LaTexBlend: Scaling Multi-concept Customized Generation with Latent Textual Blending¶

Conference: CVPR 2025
arXiv: 2503.06956
Code: Yes (Project Page)
Area: Diffusion Models / Image Generation
Keywords: Multi-concept customized generation, Text-to-Image, Latent textual space, Concept blending, Denoising deviation

TL;DR¶

LaTexBlend achieves high-fidelity, high-efficiency multi-concept customized image generation by representing and blending multiple customized concepts in the latent textual space following the text encoder. It scales linearly in fine-tuning complexity with zero additional inference overhead.

Background & Motivation¶

Background: Customized text-to-image (T2I) generation has evolved from single-concept to multi-concept generation, where users aim to integrate multiple personalized subjects into a single scene. Existing methods primarily rely on multi-concept joint training, data augmentation, or merging multiple single-concept diffusion branches.
Limitations of Prior Work: Existing methods are either computationally inefficient (joint training/data augmentation leads to exponential growth in fine-tuning complexity) or compromise image quality (concept omission, concept mixing, and concept distortion). For instance, Custom Diffusion and MuDI require retraining for each specific concept combination, Mix-of-Show demands additional retraining, and OMG incurs substantial inference overhead.
Key Challenge: The root cause of quality degradation in multi-concept generation is the "denoising deviation". Customized concepts are fine-tuned using only 3~5 reference images, which are typically single-object-centered and lack context diversity. Consequently, customized concepts fail to achieve the generalization capability of generic concepts in the pretrained model. For multi-concept generation, this deviation worsens due to spatial competition and low co-occurrence probability.
Goal: (1) How to support arbitrary multi-concept combinations without exponentially increasing the fine-tuning overhead? (2) How to mitigate structural degradation and layout confusion in multi-concept generation?
Key Insight: The authors observe that in the "latent textual space" after the text encoder + linear projection, the K/V features already contain sufficient concept-specific information. By compressing the concept information into a compact representation within this space, concepts can be freely combined without causing interference during the earlier text encoding phase.
Core Idea: Independently learn a compact representation for each concept in the latent textual space and store it in a concept library.

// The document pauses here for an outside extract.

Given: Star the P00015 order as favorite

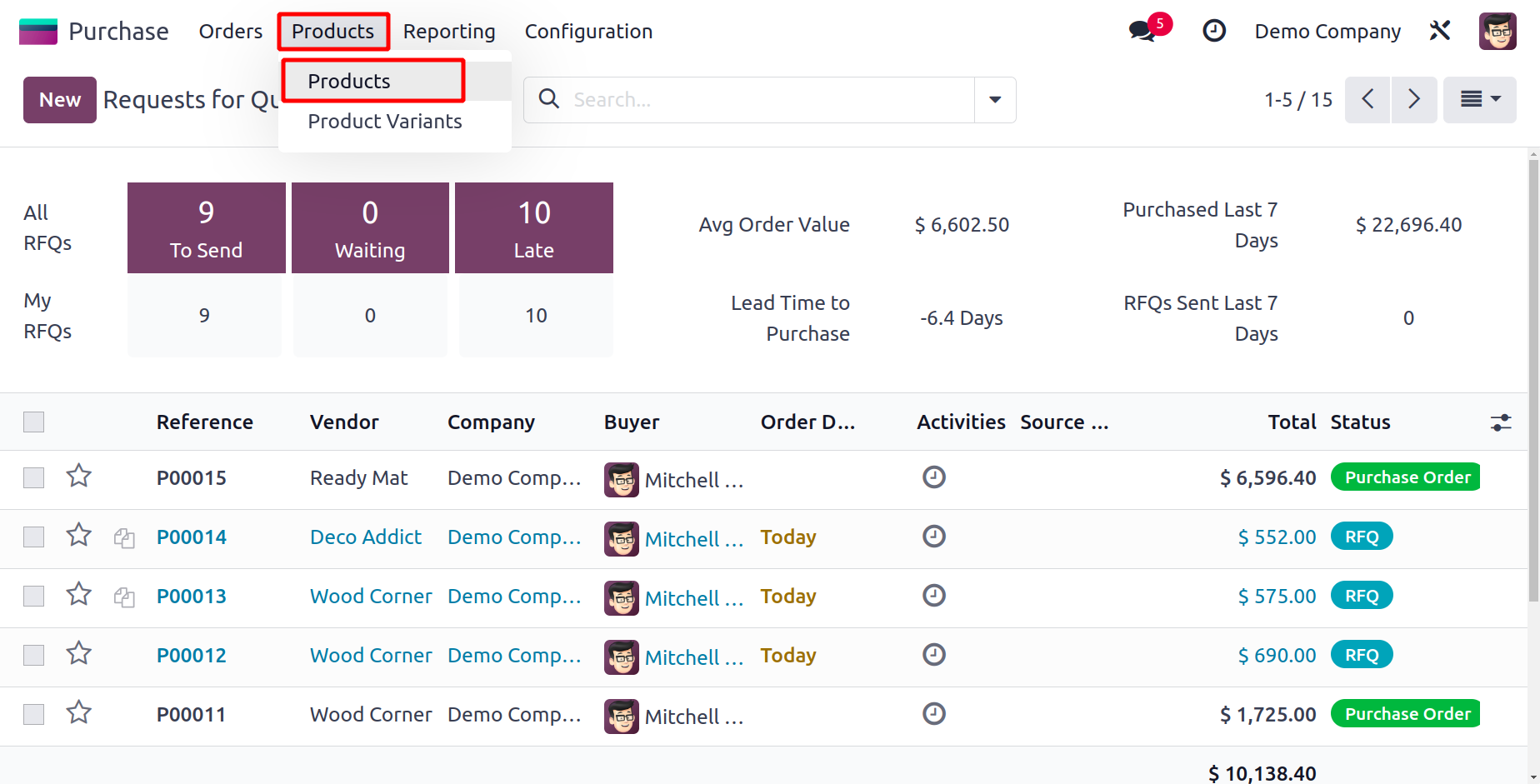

During inference, seamlessly blend multiple concepts through simple feature replacement in this space.

Method¶

Overall Architecture¶

LaTexBlend consists of two phases: (1) Single-Concept Fine-tuning: Each concept is fine-tuned independently to compress the concept information into the latent textual feature \(\mathbf{h}_c\), which is then stored in the concept library. (2) Multi-Concept Inference: Multiple latent textual features of target concepts are retrieved from the concept library and integrated into the base text stream via feature replacement (Blend) in the latent textual space, generating multi-concept images. This pipeline completely avoids joint training and incurs zero extra inference overhead.

Key Designs¶

Auxiliary Base Text Encoding Flow (Base Flow):
- Function: Guide the concentration of concept information into the latent textual feature of the target token during fine-tuning.
- Mechanism: In addition to the standard trainable encoding flow \(\mathscr{F}_c\), an extra frozen base flow \(\mathscr{F}_b\) utilizing the pretrained projection matrices \(\{W_{k_o}, W_{v_o}\}\) is introduced. During fine-tuning, \(\mathbf{h}_c\) (the concept token feature) replaces the corresponding position in \(\mathbf{h}_b\) (the base flow output), after which the replaced feature is used for denoising reconstruction. Since the gradient is only backpropagated to the trainable branch through \(\mathbf{h}_c\), the concept information is forced to concentrate into this compact representation.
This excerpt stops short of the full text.